GilgameshXFate said:


> so unless Transplanting a sharingan into an animal is so much more difficult



Really, bro?



GilgameshXFate said:


> I never said Itachi had an easier life then Minato, I'm saying that he took advantage of his natural heritage more then Minato.



Fair enough.



GilgameshXFate said:


> Don't even get started on the hype argument because you WILL lose that one, Itachi's hype isn't comparable to Minato's im leaving it at that.



Itachi has better hype. Bring it on.


----------



## Ryuzaki (Jun 27, 2015)

GilgameshXFate said:


> What about with Hiraishin? Would be be above the Former kages? (Gengetsu,Muu etc) Or just about their level?
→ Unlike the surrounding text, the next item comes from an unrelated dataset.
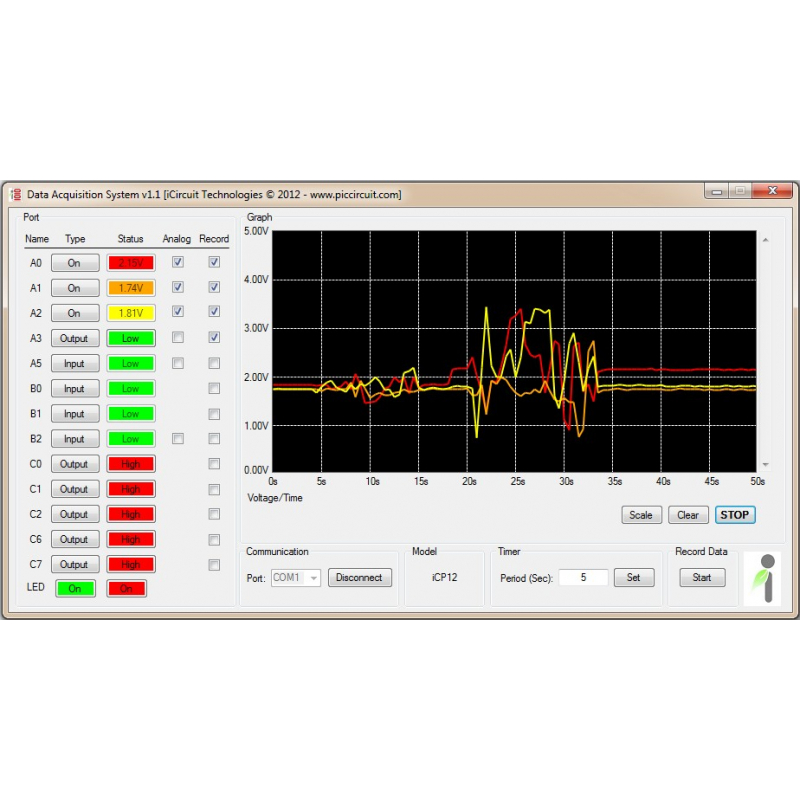Screen dimensions: 800x800
Task: Click Clear to reset the graph
Action: 688,514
Against the former kages even with Hiraishin, Muu and the 3rd Raikage are the only ones I see him having difficulty/losing against. I don't think he can win against them without Sage Mode. 3rd Raikage was able to tank an SM fused FRS. We also have to entertain the idea that Muu likely has knowledge of Hiraishin to some extent, as he knew Tobirama well enough to know about the Edo Tensei.
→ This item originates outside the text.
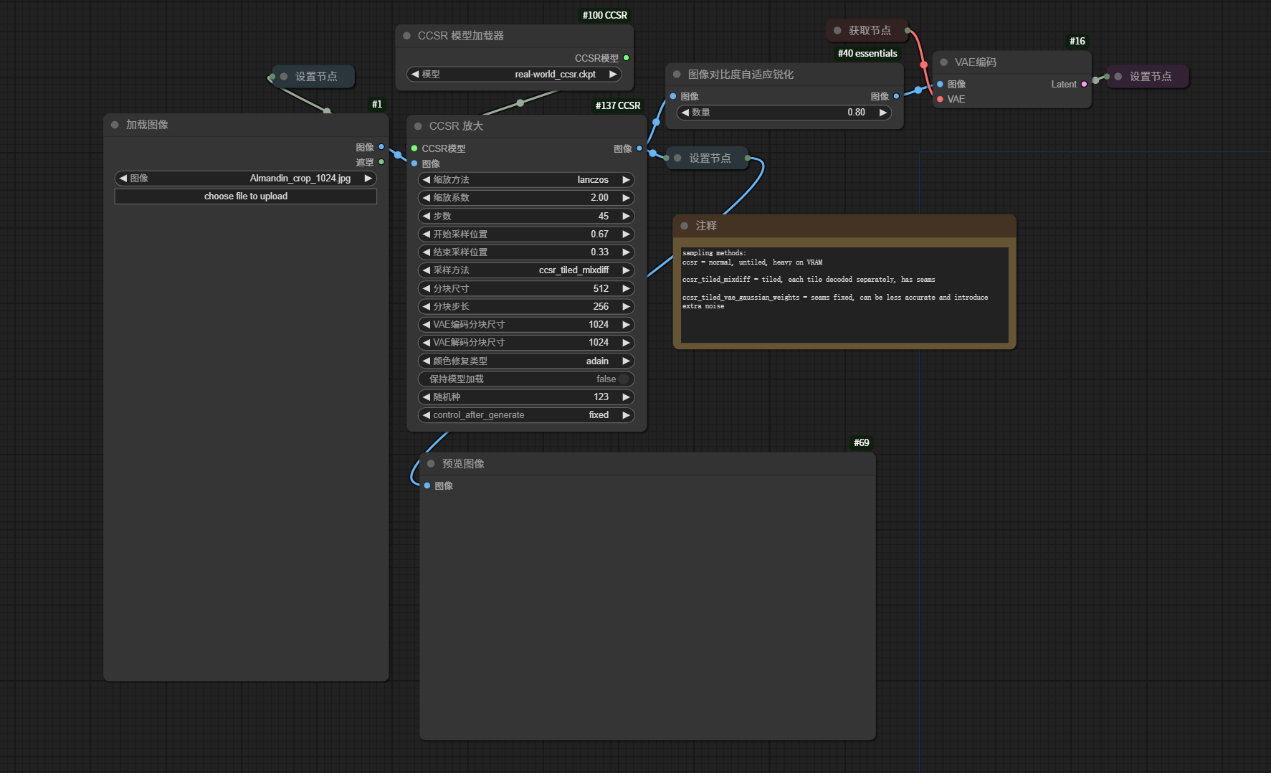1271x773 pixels.
Task: Click the collapse dot on the 注释 node
Action: point(684,226)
But he trolls Gengetsu and Rasa almost immediately though. Gengetsu's strongest ability is with the clam jutsu, but Minato can use the sensing technique (similar to Tobirama) in order to locate the shinobi. Rasa, despite having the gold dust technique, once Minato makes it to him, he'll easily Rasengan him and it'll be over quick.

Minato's greatest design flaw is he has displayed no elemental jutsu.


----------



## DaVizWiz (Jun 28, 2015)

Itachi doesn't have better hype, multiple S-ranks, including 3 Kages (Tsunade, Kakashi & A) and teacher of two future Kage (Jiraiya) outright acknowledged Minato as nearly unrivaled in power, that is literally the ultimate hype feat possible. 
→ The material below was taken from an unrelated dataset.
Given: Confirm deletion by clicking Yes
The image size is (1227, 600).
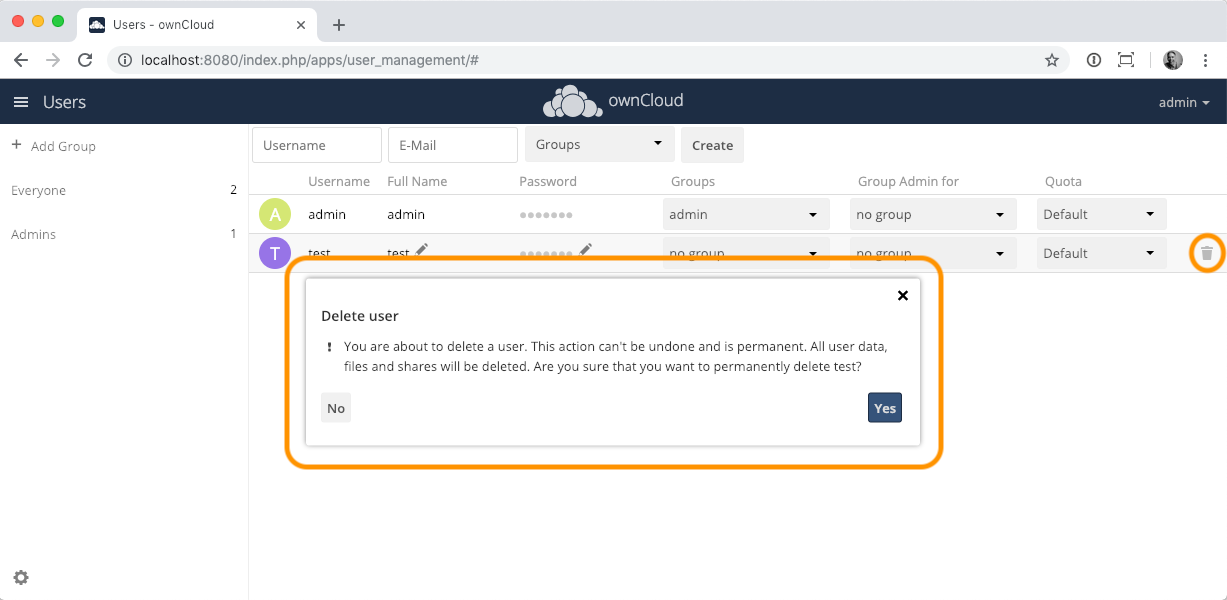Looking at the screenshot, I should click(x=884, y=407).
The manga started with a panel dedicated to the 4th Hokage, that was legit the first panel of this 700 chapter comic: [1]. Hype feats *began* with him. 

As far as feats- he's legit a tier above Itachi. And if you want to bring Edo Itachi into the conversation- Edo Minato is a tier/several tiers above him.

Itachi's entire arsenal was accumulated from his Sharingan, he invented nothing and had the luxury of seeing the secrets behind Tai/Nin/Gen through his ocular technique. His most powerful techniques are literally Sharingan (MS) based, augmented by the two most powerful artifacts (in the verse) he, of all people, happened to have possessed (Yata/Totsuka) (legit both of them somehow). 

Minato invented:
1. FTG Barrier
2. FTG: Second Step
3. Rasengan

The rest of his arsenal he mastered without the help of jutsu-copying dojutsu, that includes the most powerful seals in existence, formidable summons, and the fastest weapon techniques in the verse~ not to mention calling him a genius with chakra control would be an understatement and of course the fact that his reflexes and limb speed are rivaled by few in history~ none of which were augmented by the world's top spiritual artifacts.


----------



## Elite Uchiha (Jun 28, 2015)

DaVizWiz said:


> Itachi doesn't have better hype, multiple S-ranks, including 3 Kages (Tsunade, Kakashi & A) and teacher of two future Kage (Jiraiya) outright acknowledged Minato as nearly unrivaled in power, that is literally the ultimate hype feat possible.
> 
> The manga started with a panel dedicated to the 4th Hokage, that was legit the first panel of this 700 chapter comic: [1]. Hype feats *began* with him.
> 
> ...



Great post. + Reps.

You should also add that at the age of nine, Minato defeated the Elite Kumo Ninja Task Force that infiltrated the Konoha under Prime Hiruzen's & the Sannin's guard and stole the Konoha's strongest weapon. Only Minato was able to stop these ninjas, as Prime Hiruzen could do nothing.

In addition to his battles as a child, he was also the only ninja given a flee on sight order in the history of the manga. Both the Kumo and Rock felt that Minato was strong enough to solo their whole village.


----------



## RaSenkoChoRinbukoSanshiki (Jun 30, 2015)

You know you're an Itachi wanker if you say Minato invented nothing unique. 

The fact that the third databook clearly states that he invented many jutsu in his own style,  implies that we've only scratched the surface of minato's arsenal. 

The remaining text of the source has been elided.